Les parents sont la cause première des disputes, des complicités, de la haine ou de l’amour entre frère, parce que responsables des débordements de ceux ci qui ont pour socle, leur éducation et la société.

Pour comprendre mon exposé, démystifiez au départ la notion de « sainteté » du père et/ou de la mère. Ils sont humains ! Alors, malgré les conceptions égalitaires en vogue aujourd’hui dans notre société, les liens entre frères restent peu étudiés.

Pourquoi éviter d’en parler dans la considération de la fratrie et le « respect » des Parents ? Or l’éclairage sur la fratrie met souvent en lumière d’autres reliefs et certaines zones d’ombres souvent ignorés, car ils sont peut-être trop « évidents » ou parce qu’ils nous touchent de manière trop intense.

Et pourtant, au-delà des relations oedipiennes, les relations fraternelles contribuent à façonner la personnalité; et la fratrie constitue une porte d’entrée peu culpabilisante. Les évènements au sein de la famille influencent notre rapport au monde car la fratrie permet d’établir des liens entre des évènements et de témoigner de difficultés vécues dans l’enfance.

Au sein de la fratrie, tous les jeux d’alliance et de conflit sont possibles. La plupart du temps, ils sont interdépendants de la relation aux parents, cette dernière constituant un enjeu majeur. Une tension entre frères et soeurs s’explique par l’alliance entre un enfant et un parent. Il est moins culpabilisant d’attaquer un frère ou une soeur qu’un parent.

Très souvent, le préféré du parent préoccupe le pôle parental ou plus souvent, l’un des parents, qui est alors aveugle à ce que vivent les autres enfants. Connaissant cela et concernés par les mêmes questions, les enfants obéissent ou désobéissent aux mêmes règles éducatives ou mythiques.

Leurs comportements vont susciter dans l’entourage des réactions d’émerveillement ou, au contraire, d’angoisse. Frères et sœurs « apprennent » ainsi à avoir tous les regards des parents sur eux, même s’ils suscitent une attention négative.

Objectivement, chacun connait les mêmes événements; subjectivement, chacun pourrait décrire une autre histoire. Le vécu est coloré par les préférences des parents dans la fratrie, le nombre d’enfants, le sexe, les alliances au sein de la famille. Il y a des enfants qui « vont mieux » aux parents que d’autres, ceux en qui ils se reconnaissent trop pour pouvoir les accepter, et enfin ceux très éloignés d’eux dans leurs réactions.

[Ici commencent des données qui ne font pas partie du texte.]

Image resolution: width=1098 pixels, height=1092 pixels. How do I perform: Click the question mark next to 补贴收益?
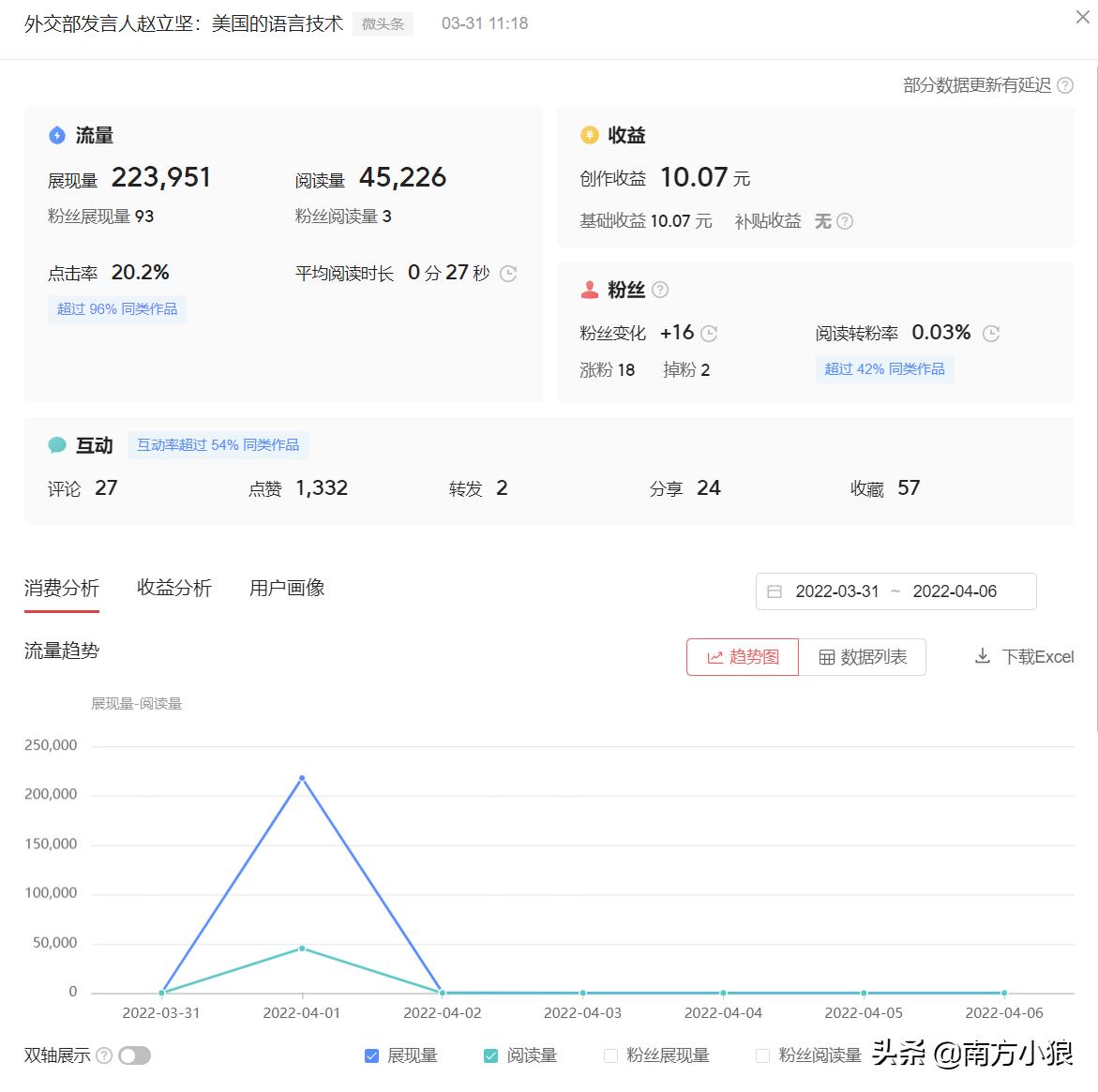tap(844, 221)
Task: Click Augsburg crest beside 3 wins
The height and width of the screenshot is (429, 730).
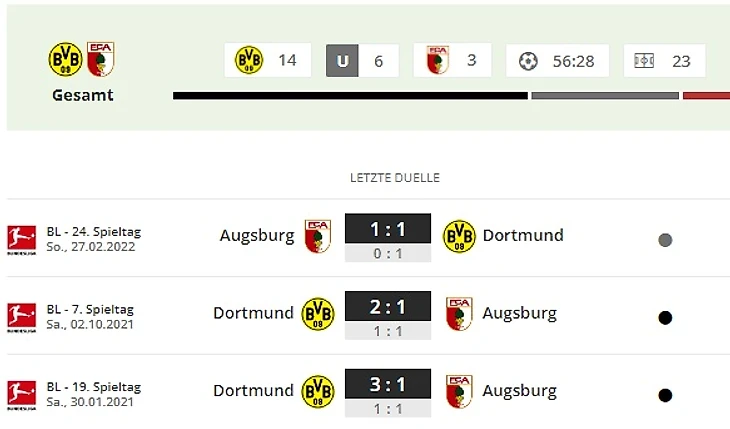Action: point(438,60)
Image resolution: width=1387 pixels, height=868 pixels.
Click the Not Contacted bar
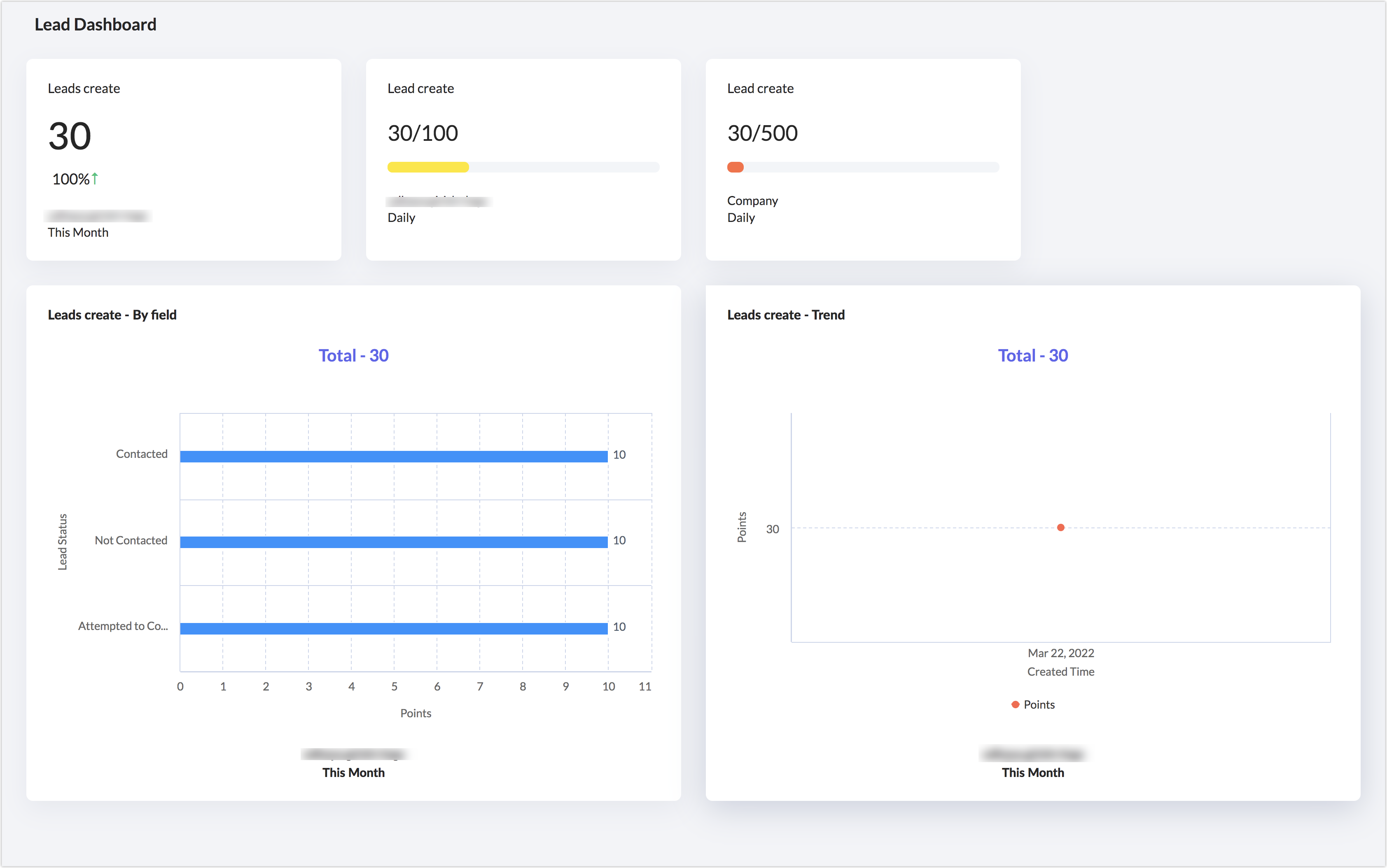(393, 542)
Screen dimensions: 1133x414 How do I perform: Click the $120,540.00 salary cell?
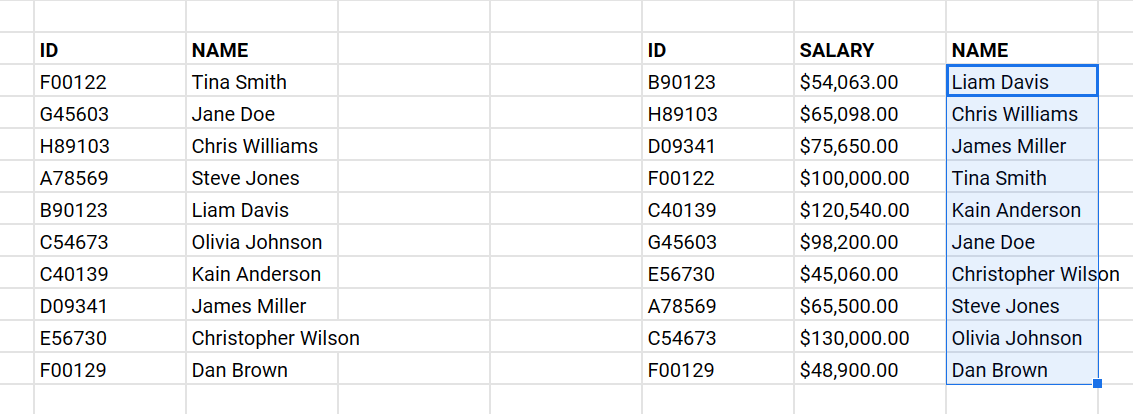(x=854, y=210)
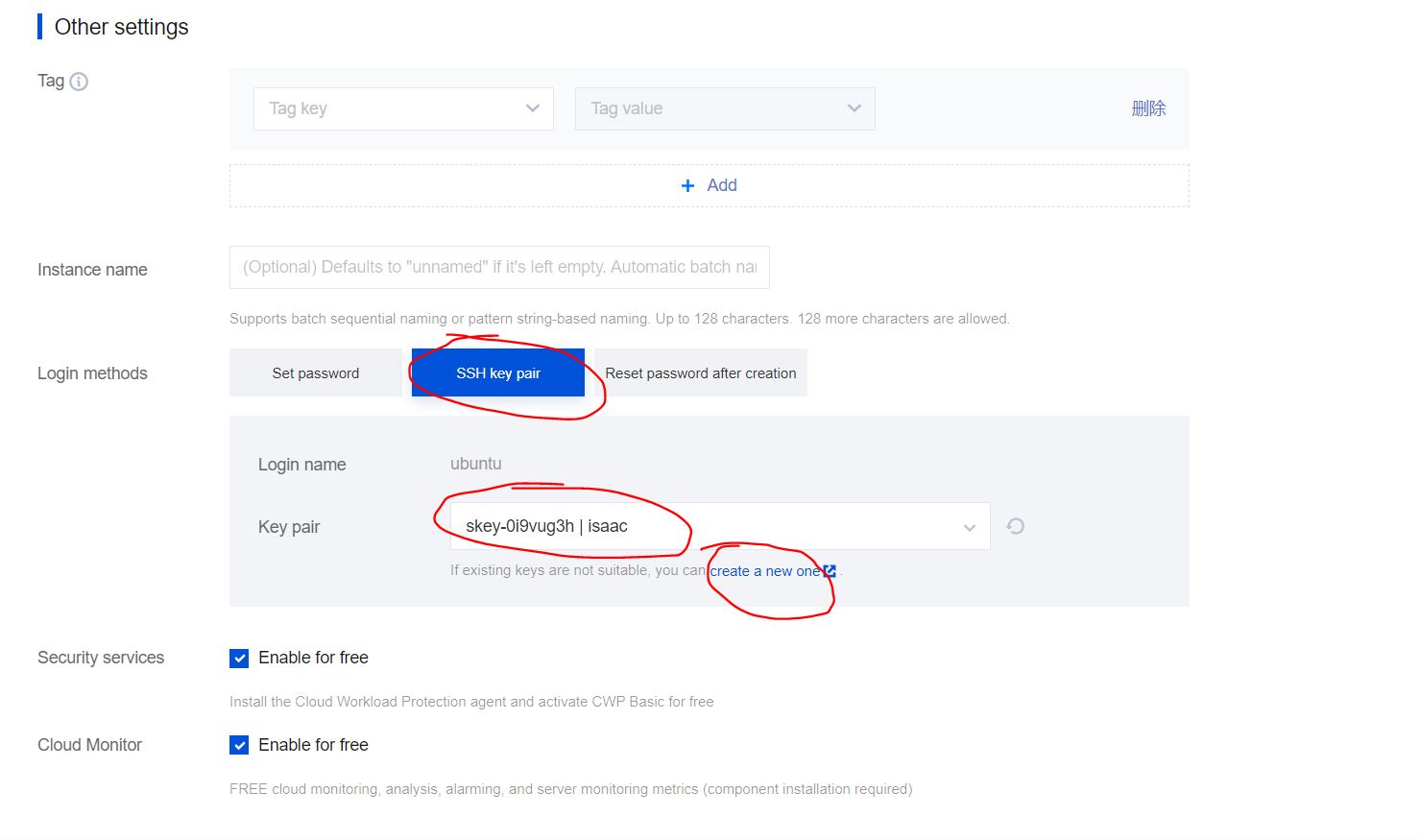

Combien de fois n’entendons-nous pas: « Avec les mêmes parents et une éducation semblable, comment peut-on avoir des enfants si différents ? » Chaque enfant veille à se comporter mieux que son frère ou sa sœur ou, en réaction à ces derniers, adopte plus ou moins consciemment l’attitude opposée. La fratrie est un laboratoire qui offre de nombreuses occasions de rivalités, de complémentarités, d’identifications et d’oppositions.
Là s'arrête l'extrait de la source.